Becky gets dropped off by her mom, who has a date and needs to borrow the car. Rather than going inside, Becky decides to crawl GI Jane-style through the bushes to peer through the gym windows and spy on Lisa and Tim. Everything's peachy until she looks over, and discovers it's Russell, the boy with head lice. Becky finally gives him decent advice: everyone has to grow up at their own pace. Russell thanks her, then asks, if he can touch her breast, to which she calmly replies "No sweetie". With leaves from the bushes sticking out of her hair, Becky says some people think she doesn't have time for a life of her own. But now that her dad has run off, her mom needs her. Becky gets offered a ride home by the nerdish girl whose outfit matches hers. But just then she sees Lisa and Tim coming out of the gym.

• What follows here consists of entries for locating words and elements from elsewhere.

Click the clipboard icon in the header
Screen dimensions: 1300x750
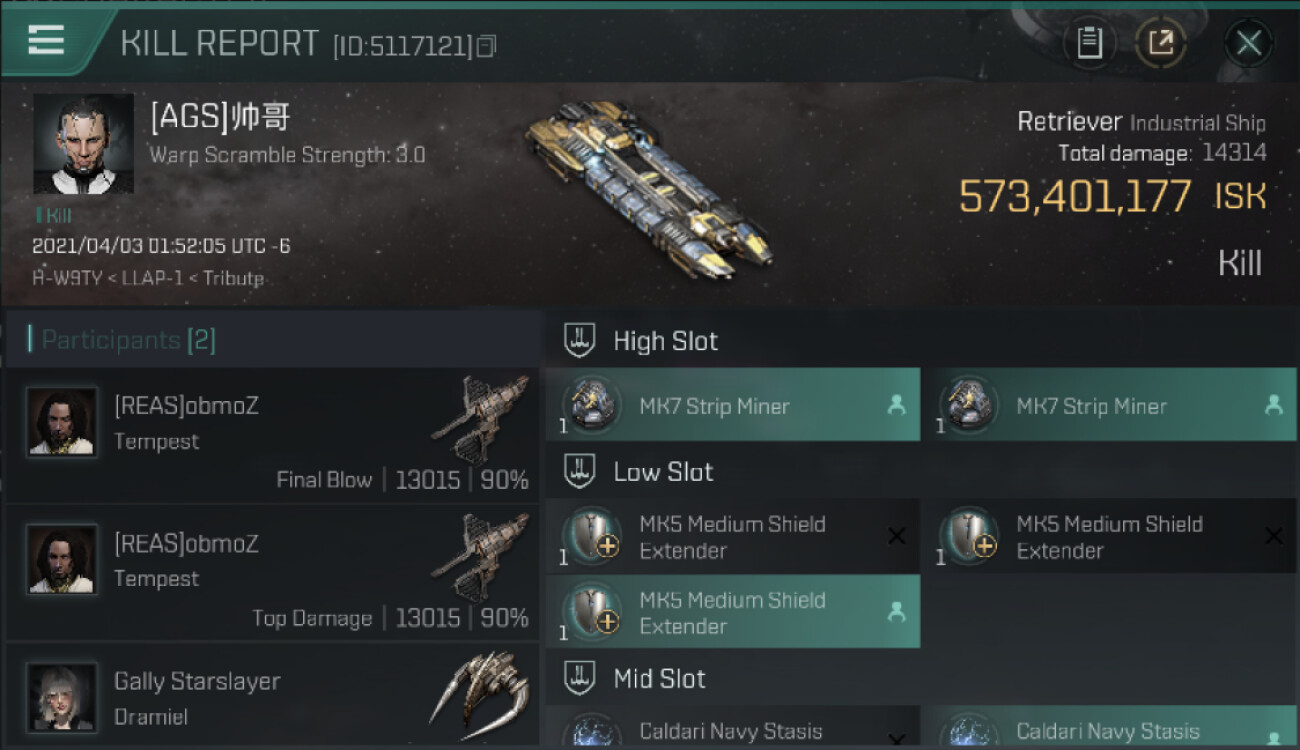[1089, 43]
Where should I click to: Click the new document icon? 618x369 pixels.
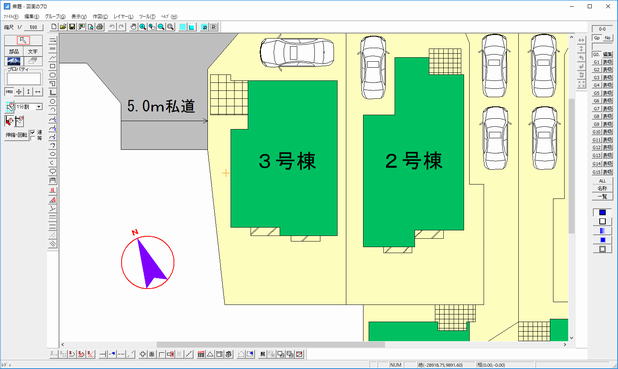54,27
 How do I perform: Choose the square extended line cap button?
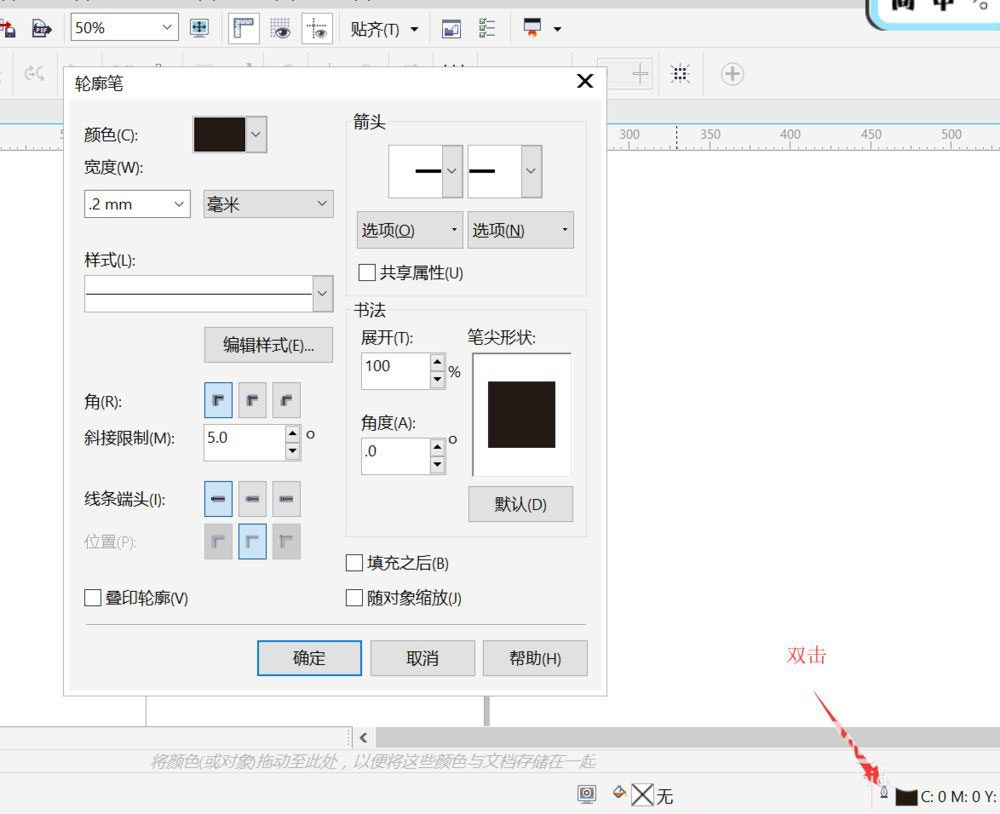(x=287, y=498)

Becky runs away, trips, and falls spectacularly down behind a parked car. There, she crouches and hides as Lisa and Tim talk nearby. Lisa cries about how hard it is for her to be single, but Tim says she's not alone – he and Becky are single, too.  Lisa laughs that Becky's desperation is kind of pathetic. Tim proves that he's a truly awesome guy by saying he knows she can be awkward at times, but that's why he's so impressed. Becky's always so positive. The next day, Bruce is his usual snappish self about Becky's absence at the dance. She tells him she was there, helping out Russell. She dreamily looks out the window and, seeing Tim walking up to the school, sighs that she loves her job. It's like her car. Her whole life she wanted that car, and now she can't believe she's so lucky. Right about then, a taxi backs into said car in the parking lot. Becky takes a sip of tea, trying to suppress the nervous twitch I think she may be developing.

Cultural references
Becky dances to the tune of Push It by Salt N Pepa.
Becky and Ed the Wheelchair Man are the sole members of their Highschool Milli Vanilli club.

Critical reception
The show received a 63 out of 100 on Metacritic, indicating "generally favorable reviews", with the most positive review from Entertainment Weekly saying "MG is wonderfully absurd and the supporting cast is satisfyingly straight-faced" [21 Mar 2008, p. 53] while the most negative review from Variety, which said "Beyond Greer's latter-day Mary Tyler Moore shtick, there's not a note or character that doesn't feel warmed over."

Title reference
The title of the episode references many series titles which have "Homecoming".